CHALLENGE >> Count the lines in the listing below that contain the word "Viewport", and reply with the number alone.

-*-

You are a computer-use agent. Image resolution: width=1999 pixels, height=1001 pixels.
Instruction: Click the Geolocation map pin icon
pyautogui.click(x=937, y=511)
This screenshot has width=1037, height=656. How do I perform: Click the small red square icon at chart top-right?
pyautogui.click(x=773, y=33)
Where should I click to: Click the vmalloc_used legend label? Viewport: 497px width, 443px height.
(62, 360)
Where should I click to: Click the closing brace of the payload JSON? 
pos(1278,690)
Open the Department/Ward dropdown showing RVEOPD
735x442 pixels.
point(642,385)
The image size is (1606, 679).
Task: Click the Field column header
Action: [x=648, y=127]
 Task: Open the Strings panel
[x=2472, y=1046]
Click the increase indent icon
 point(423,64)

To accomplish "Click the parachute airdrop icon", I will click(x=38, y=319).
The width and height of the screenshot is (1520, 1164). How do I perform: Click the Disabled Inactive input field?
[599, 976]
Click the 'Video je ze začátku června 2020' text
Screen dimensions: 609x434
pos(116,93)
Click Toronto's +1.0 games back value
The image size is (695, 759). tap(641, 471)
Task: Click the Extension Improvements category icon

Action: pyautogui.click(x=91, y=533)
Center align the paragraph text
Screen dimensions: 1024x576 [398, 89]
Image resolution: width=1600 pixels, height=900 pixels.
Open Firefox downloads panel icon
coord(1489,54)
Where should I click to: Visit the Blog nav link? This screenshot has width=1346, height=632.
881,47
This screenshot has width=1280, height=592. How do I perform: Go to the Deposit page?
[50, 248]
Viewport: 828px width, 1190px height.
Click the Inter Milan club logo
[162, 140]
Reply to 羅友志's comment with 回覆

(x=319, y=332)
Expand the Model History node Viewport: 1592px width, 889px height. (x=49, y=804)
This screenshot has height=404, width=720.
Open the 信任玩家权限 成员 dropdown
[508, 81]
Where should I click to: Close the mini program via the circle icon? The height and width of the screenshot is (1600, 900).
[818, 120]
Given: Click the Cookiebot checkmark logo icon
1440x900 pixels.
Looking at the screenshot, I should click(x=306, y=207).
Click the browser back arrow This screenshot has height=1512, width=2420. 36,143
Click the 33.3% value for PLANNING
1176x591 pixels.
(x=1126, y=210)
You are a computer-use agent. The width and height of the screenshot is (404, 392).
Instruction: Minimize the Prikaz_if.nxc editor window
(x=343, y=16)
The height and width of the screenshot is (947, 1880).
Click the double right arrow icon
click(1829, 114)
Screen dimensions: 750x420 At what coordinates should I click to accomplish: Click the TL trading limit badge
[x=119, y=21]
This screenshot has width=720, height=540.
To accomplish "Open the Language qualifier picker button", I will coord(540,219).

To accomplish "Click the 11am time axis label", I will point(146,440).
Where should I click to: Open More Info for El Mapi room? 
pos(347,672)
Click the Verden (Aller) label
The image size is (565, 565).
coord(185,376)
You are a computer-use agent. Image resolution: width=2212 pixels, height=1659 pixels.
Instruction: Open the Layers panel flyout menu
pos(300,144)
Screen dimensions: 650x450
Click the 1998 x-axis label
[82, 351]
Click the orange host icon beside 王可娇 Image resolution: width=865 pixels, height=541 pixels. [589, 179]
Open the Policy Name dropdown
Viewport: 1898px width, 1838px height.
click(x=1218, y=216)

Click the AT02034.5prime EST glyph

-*-

THE REPLY >> 4